━━━ Data for the task ━━━
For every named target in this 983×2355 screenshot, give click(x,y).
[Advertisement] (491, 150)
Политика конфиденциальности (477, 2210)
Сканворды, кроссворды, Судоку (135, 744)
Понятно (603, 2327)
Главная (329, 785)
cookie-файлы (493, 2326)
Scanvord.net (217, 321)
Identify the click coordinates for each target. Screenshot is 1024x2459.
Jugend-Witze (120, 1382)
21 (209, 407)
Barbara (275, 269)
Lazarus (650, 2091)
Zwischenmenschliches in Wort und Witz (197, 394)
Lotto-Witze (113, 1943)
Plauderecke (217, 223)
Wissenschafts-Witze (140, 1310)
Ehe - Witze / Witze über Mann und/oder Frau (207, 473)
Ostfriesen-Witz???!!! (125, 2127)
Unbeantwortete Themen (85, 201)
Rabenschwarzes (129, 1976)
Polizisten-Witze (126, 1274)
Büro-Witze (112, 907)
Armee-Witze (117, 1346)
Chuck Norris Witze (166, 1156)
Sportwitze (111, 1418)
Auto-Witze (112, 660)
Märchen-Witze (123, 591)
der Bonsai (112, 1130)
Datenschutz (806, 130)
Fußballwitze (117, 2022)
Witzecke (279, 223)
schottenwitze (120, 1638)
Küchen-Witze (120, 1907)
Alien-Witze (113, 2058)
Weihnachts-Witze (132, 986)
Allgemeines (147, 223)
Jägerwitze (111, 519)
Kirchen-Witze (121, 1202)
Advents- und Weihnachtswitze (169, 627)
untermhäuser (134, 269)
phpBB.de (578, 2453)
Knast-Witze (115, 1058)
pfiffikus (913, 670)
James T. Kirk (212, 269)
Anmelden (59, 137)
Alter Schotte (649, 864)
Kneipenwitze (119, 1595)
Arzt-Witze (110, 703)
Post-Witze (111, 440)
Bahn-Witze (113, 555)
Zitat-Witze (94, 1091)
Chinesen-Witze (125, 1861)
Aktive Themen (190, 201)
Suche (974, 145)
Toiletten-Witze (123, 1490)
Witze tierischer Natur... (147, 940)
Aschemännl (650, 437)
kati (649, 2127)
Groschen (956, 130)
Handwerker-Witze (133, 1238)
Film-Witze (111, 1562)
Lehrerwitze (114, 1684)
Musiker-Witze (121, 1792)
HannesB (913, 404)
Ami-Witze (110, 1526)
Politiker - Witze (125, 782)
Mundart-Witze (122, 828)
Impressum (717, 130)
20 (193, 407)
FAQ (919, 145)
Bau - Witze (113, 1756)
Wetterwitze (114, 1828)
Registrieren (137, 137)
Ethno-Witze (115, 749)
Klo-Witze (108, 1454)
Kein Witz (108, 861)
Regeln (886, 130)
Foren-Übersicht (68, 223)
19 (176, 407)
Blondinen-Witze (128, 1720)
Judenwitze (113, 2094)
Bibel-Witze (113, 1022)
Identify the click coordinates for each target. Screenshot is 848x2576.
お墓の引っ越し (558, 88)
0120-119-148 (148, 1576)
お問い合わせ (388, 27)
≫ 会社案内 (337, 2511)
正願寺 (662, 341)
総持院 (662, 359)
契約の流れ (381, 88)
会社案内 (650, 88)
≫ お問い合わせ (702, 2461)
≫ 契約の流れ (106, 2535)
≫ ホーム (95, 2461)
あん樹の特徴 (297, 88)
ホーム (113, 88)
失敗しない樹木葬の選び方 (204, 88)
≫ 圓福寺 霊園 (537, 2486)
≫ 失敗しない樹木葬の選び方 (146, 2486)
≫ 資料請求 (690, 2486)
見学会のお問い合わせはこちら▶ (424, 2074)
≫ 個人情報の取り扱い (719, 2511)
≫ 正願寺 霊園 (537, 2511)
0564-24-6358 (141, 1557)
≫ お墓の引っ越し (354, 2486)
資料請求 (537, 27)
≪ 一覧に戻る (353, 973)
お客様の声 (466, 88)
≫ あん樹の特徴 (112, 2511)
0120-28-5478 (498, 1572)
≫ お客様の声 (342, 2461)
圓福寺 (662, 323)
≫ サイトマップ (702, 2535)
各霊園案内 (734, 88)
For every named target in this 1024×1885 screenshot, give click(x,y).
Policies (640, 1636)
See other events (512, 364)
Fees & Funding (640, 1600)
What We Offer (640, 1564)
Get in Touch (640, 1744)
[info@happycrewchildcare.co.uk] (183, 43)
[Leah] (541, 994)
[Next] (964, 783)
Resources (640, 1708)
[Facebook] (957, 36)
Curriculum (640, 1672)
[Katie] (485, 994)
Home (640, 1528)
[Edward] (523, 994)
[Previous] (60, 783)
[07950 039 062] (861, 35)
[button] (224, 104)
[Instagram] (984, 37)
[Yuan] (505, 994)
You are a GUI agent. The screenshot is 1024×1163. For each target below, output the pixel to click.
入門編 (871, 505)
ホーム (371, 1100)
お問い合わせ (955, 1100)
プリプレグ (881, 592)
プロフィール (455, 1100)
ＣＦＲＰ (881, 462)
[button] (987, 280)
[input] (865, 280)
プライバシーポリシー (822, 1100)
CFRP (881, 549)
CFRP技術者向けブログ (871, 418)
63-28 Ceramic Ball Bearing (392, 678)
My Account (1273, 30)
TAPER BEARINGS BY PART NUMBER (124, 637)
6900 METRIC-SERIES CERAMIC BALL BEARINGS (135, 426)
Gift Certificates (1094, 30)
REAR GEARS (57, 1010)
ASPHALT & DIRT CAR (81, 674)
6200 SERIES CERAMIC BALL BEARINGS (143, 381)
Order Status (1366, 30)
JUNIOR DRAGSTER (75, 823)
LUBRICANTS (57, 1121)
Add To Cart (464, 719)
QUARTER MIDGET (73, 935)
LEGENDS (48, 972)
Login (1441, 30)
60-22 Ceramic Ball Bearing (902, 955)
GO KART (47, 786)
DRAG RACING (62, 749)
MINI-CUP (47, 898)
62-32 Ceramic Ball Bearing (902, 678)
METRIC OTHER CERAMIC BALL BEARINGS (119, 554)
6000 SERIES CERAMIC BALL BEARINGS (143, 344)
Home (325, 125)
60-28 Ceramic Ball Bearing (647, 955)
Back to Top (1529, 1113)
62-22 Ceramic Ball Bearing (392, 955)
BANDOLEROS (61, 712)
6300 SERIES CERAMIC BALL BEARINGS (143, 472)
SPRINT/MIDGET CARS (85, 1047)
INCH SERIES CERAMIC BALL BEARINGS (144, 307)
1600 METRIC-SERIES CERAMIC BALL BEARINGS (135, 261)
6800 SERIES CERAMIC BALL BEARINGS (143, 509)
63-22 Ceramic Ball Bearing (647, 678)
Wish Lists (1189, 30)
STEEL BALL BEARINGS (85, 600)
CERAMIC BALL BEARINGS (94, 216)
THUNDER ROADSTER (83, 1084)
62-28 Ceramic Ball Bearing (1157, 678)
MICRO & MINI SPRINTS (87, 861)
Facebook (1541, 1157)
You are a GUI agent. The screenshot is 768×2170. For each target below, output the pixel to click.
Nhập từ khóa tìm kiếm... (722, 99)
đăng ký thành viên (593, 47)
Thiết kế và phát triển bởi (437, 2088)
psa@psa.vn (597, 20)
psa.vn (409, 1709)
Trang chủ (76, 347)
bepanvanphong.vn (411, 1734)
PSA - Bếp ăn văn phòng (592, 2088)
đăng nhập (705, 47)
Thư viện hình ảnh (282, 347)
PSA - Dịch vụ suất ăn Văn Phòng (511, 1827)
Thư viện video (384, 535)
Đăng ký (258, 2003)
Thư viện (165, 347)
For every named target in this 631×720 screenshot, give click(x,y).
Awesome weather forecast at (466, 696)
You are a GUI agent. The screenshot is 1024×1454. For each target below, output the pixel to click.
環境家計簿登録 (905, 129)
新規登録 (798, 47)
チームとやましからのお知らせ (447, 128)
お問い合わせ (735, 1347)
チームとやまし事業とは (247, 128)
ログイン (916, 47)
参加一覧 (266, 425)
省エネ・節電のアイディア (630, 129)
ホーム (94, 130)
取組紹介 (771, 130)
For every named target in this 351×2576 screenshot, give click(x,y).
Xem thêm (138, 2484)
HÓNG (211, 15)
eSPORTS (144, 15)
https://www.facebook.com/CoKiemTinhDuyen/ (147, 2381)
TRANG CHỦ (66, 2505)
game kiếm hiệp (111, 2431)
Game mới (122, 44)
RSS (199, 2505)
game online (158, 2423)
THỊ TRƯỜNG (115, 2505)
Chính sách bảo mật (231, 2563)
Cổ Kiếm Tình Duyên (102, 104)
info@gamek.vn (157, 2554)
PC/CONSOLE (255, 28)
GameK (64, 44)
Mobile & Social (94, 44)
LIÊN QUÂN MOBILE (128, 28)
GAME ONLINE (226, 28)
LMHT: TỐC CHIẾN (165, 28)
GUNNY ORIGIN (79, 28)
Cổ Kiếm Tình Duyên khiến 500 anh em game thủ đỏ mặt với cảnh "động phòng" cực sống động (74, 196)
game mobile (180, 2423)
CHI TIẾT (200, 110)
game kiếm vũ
━━━
Could you reproduce every item from the one containing "CERAMIC BALL BEARINGS (94, 216)" down to the last item, both included, with each click coordinate in the answers scaled by 0.95 and rounded to a whole number (halves round up) and all other text and numbers left unchanged?

CERAMIC BALL BEARINGS (89, 205)
THUNDER ROADSTER (79, 1030)
62-28 Ceramic Ball Bearing (1099, 644)
MICRO & MINI SPRINTS (83, 818)
Facebook (1464, 1099)
You are a GUI agent. The screenshot is 768×2170. For each target below, output the pixel to click.
Nhập từ khóa tìm kiếm... (686, 94)
đăng ký thành viên (563, 45)
Thiết kế và phát triển bởi (415, 1984)
psa@psa.vn (567, 19)
psa.vn (389, 1624)
Trang chủ (72, 330)
bepanvanphong.vn (390, 1647)
PSA - Bếp ăn văn phòng (562, 1984)
đăng nhập (670, 45)
Thư viện hình ảnh (268, 330)
PSA - Dịch vụ suất ăn Văn Phòng (485, 1736)
Thư viện video (365, 508)
Đăng ký (245, 1903)
Thư viện (157, 330)
For every named target in this 631×720 screenshot, give click(x,y).
Awesome weather forecast at (443, 661)
You are a GUI agent. The screenshot is 1024×1454. For each target below, output the pixel to click.
環境家計簿登録 (860, 123)
新規登録 (758, 45)
チームとやましからのお知らせ (425, 122)
お問い合わせ (698, 1280)
チームとやまし事業とは (235, 122)
ログイン (870, 45)
参加一覧 (253, 404)
省エネ・節電のアイディア (599, 123)
ホーム (89, 124)
取組紹介 (732, 124)
For every named target in this 351×2576 screenshot, give click(x,y).
Xem thêm (131, 2360)
HÓNG (200, 14)
eSPORTS (137, 14)
https://www.facebook.com/CoKiemTinhDuyen/ (140, 2262)
TRANG CHỦ (63, 2380)
game kiếm hiệp (105, 2309)
Game mới (116, 42)
RSS (189, 2380)
game online (150, 2302)
THỊ TRƯỜNG (109, 2380)
Chính sách bảo mật (219, 2435)
Cổ Kiếm Tình Duyên (97, 99)
info@gamek.vn (149, 2426)
PC/CONSOLE (242, 27)
GameK (61, 42)
Mobile & Social (89, 42)
LIÊN QUÂN MOBILE (122, 27)
GAME ONLINE (215, 27)
LMHT: TỐC CHIẾN (157, 27)
GUNNY ORIGIN (75, 27)
Cổ Kiếm Tình Duyên khiến 500 anh em game thủ đỏ mặt với cảnh "động phòng" cực sống động (70, 186)
game mobile (171, 2302)
CHI TIẾT (190, 105)
game kiếm vũ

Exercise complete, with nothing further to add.